**ASSIGNED TASK:** Type out the entries again, matching each one exactly.

#### EXCERPTED RECORDS

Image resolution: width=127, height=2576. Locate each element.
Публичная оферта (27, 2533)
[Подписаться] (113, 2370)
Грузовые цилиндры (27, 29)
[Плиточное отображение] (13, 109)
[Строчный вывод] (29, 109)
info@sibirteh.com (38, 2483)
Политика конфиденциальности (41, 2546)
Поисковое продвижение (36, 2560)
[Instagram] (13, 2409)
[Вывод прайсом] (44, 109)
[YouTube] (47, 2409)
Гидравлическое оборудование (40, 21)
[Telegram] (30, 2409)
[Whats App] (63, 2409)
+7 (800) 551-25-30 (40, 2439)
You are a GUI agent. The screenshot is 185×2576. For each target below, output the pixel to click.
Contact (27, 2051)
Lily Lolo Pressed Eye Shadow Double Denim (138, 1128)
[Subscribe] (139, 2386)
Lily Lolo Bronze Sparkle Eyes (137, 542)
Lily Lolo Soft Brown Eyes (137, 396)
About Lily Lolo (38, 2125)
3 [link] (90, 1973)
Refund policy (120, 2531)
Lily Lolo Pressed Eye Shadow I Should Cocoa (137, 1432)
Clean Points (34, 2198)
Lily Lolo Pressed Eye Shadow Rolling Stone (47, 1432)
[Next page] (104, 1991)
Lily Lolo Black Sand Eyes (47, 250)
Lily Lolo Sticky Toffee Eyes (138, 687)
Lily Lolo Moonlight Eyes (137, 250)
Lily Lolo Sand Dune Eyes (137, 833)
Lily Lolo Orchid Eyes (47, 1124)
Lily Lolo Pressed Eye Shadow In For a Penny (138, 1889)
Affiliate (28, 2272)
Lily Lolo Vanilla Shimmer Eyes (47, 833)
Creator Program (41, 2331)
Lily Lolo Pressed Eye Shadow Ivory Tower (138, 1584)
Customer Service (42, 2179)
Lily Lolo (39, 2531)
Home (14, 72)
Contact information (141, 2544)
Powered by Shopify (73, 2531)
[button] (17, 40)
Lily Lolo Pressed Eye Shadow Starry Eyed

########

**ANSWER TO THIS EXERCISE:**
Image resolution: width=127, height=2576. Locate each element.
Публичная оферта (27, 2533)
[Подписаться] (113, 2370)
Грузовые цилиндры (27, 29)
[Плиточное отображение] (13, 109)
[Строчный вывод] (29, 109)
info@sibirteh.com (38, 2483)
Политика конфиденциальности (41, 2546)
Поисковое продвижение (36, 2560)
[Instagram] (13, 2409)
[Вывод прайсом] (44, 109)
[YouTube] (47, 2409)
Гидравлическое оборудование (40, 21)
[Telegram] (30, 2409)
[Whats App] (63, 2409)
+7 (800) 551-25-30 (40, 2439)
You are a GUI agent. The screenshot is 185×2576. For each target below, output the pixel to click.
Contact (27, 2051)
Lily Lolo Pressed Eye Shadow Double Denim (138, 1128)
[Subscribe] (139, 2386)
Lily Lolo Bronze Sparkle Eyes (137, 542)
Lily Lolo Soft Brown Eyes (137, 396)
About Lily Lolo (38, 2125)
3 [link] (90, 1973)
Refund policy (120, 2531)
Lily Lolo Pressed Eye Shadow I Should Cocoa (137, 1432)
Clean Points (34, 2198)
Lily Lolo Pressed Eye Shadow Rolling Stone (47, 1432)
[Next page] (104, 1991)
Lily Lolo Black Sand Eyes (47, 250)
Lily Lolo Sticky Toffee Eyes (138, 687)
Lily Lolo Moonlight Eyes (137, 250)
Lily Lolo Sand Dune Eyes (137, 833)
Lily Lolo Orchid Eyes (47, 1124)
Lily Lolo Pressed Eye Shadow In For a Penny (138, 1889)
Affiliate (28, 2272)
Lily Lolo Vanilla Shimmer Eyes (47, 833)
Creator Program (41, 2331)
Lily Lolo Pressed Eye Shadow Ivory Tower (138, 1584)
Customer Service (42, 2179)
Lily Lolo (39, 2531)
Home (14, 72)
Contact information (141, 2544)
Powered by Shopify (73, 2531)
[button] (17, 40)
Lily Lolo Pressed Eye Shadow Starry Eyed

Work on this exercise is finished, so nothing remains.